Jack Barnes drew up his leg and rubbed it surreptitiously. He had “pins and needles.” Mitchell noticed and turned a chuckle into a grunt.
“Gentleman Once was a remittance man,” continued Peter. “But before he got very far he met an Australian girl in a boarding-house. Her mother was the landlady. They were bush people who had drifted to the city. The girl was pretty, intelligent and impulsive. She pitied him and nursed him. He wasn’t known as Gentleman Once then, he hadn’t got far enough to merit the nickname.”
Peter paused. Presently he jerked his head, as if he felt a spasm of pain, and leaned forward to get a stick from the fire to light his pipe.
“Now, there’s the girl who marries a man to reform him, and when she has reformed him never lets him hear the last of it. Sometimes, as a woman, she drives him back again. But this was not one of that sort of girls. I once held a theory that sometimes a girl who has married a man and reformed him misses in the reformed man the something which attracted her in the careless scamp, the something which made her love him—and so she ceases to love him, and their married life is a far more miserable one than it would have been had he continued drinking. I hold no theory of that kind now. Such theories ruin many married lives.”
Peter jerked his head again as if impatient with a thought, and reached for a fire-stick.
“But that’s got nothing to do with the story. When Gentleman Once reformed his natural selfishness came back. He saw that he had made a mistake. It’s a terrible thing for a young man, a few months, perhaps a few weeks after his marriage, to ask himself the question, ‘Have I made a mistake?’ But Gentleman Once wasn’t to be pitied. He discovered that he had married beneath him in intellect and education. Home training again. He couldn’t have discovered that he had married beneath him as far as birth was concerned, for his wife’s father had been a younger son of an older and greater family than his own—But Gentleman Once wouldn’t have been cad enough to bother about birth. I’ll do him that much justice. He discovered, or thought he did, that he and his wife could never have one thought in common; that she couldn’t possibly understand him. I’ll tell you later on whether he was mistaken or not. He was gloomy most times, and she was a bright, sociable, busy little body.

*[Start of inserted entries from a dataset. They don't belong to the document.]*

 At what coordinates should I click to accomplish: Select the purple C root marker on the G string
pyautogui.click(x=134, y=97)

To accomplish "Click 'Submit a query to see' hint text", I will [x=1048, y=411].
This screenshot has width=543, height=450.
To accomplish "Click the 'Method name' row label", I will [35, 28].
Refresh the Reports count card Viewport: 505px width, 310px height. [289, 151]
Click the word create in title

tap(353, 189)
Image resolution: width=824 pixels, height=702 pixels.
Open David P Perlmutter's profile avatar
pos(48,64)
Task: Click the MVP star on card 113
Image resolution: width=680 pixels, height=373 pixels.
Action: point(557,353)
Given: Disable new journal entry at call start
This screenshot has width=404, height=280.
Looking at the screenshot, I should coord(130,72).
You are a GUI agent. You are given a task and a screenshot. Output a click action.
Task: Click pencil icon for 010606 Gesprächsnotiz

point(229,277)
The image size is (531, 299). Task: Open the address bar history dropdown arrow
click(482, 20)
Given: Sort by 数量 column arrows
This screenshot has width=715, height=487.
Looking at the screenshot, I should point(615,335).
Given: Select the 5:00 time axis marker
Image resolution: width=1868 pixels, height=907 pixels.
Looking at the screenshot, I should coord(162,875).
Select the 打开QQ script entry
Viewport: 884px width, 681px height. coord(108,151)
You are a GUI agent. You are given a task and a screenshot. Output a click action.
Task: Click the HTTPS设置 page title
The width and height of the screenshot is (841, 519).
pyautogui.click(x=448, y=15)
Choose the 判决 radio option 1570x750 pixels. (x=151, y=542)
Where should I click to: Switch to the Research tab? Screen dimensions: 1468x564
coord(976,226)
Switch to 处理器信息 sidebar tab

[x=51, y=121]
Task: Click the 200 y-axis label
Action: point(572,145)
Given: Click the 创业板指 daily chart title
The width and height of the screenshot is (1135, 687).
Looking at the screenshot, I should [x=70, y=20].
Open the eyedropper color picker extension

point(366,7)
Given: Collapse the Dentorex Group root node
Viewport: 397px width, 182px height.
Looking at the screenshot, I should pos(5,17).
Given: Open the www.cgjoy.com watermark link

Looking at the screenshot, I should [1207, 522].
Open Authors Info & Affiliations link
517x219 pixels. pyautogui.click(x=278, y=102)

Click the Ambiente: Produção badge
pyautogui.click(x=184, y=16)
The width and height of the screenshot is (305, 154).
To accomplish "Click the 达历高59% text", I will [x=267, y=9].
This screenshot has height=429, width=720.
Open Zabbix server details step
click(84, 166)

When she tried to draw him out of himself he grew irritable. Besides, having found that they couldn’t have a thought in common he ceased to bother to talk to her. There are many men who don’t bother talking to their wives; they don’t think their wives feel it—because the wives cease to complain after a while; they grow tired of trying to make the man realize how they suffer. Gentleman Once tried his best—according to his lights—and weakness. Then he went in for self-pity and all the problems. He liked to brood, and his poor little wife’s energy and cheerfulness were wearying to him. He wanted to be left alone. They were both high-spirited, in different ways; she was highly strung and so was he—because of his past life mostly. They quarrelled badly sometimes. Then he drank again and she stuck to him. Perhaps the only time he seemed cheerful and affectionate was when he had a few drinks in him. It was a miserable existence—a furnished room in a cheap lodging-house, and the use of the kitchen.
“He drank alone.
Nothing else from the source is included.